2.5 Per-atom population coverage

The 2026 redesign of the Analysis panel (§3.6) made per-atom charges first-class — every supported format now surfaces them through the same UI (the “Charges” tab + the Atom Coloring halo overlay). Coverage by format:

Format Mulliken Löwdin Natural (NBO) APT
NWChem (.out) ✓ (modern + property-module headers)
Gaussian (.log) ✓ (when pop=full / NBO) ✓ (frequency jobs)
Gaussian (.fchk)
Molpro (.out)
Molcas / OpenMolcas (.out) ✓ (column-oriented blocks)
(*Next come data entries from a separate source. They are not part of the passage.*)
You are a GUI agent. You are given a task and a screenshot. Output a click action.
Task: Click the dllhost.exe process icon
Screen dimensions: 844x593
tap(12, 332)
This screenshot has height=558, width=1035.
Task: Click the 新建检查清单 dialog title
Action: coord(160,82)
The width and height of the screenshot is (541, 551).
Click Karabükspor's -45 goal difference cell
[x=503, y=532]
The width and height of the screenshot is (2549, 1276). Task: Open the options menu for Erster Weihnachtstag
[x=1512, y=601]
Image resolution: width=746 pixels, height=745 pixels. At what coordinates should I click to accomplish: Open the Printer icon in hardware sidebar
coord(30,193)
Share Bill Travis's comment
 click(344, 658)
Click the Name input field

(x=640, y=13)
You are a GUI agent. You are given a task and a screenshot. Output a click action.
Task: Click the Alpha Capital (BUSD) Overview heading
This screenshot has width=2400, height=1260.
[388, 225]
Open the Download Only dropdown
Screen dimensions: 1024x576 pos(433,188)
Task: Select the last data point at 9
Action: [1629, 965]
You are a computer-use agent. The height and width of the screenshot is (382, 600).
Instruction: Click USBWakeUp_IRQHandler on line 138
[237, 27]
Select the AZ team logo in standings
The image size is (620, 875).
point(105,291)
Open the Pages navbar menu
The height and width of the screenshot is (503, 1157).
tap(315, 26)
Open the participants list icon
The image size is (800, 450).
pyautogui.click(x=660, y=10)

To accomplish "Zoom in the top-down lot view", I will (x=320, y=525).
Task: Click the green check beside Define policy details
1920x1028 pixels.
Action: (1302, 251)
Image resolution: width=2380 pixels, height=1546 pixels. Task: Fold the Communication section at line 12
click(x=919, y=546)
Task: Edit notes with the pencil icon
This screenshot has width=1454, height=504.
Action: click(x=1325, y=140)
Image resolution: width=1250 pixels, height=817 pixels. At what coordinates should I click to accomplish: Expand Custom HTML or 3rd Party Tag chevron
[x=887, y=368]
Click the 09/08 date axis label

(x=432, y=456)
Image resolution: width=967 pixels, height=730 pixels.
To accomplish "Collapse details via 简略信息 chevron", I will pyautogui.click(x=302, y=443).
For optimization trajectories (NWChem, Gaussian), Orbitron backfills earlier frames with the converged populations so the Charges tab and halos stay visible regardless of which step you have parked. Without this, navigating to step 0 of an opt job used to drop the charges entirely.

For property-module runs (e.g. NWChem task scf property with the mulliken keyword) the parser returns the last Mulliken table emitted in the file — the converged value, not the preliminary atomic-guess Mulliken that some packages print early in the run.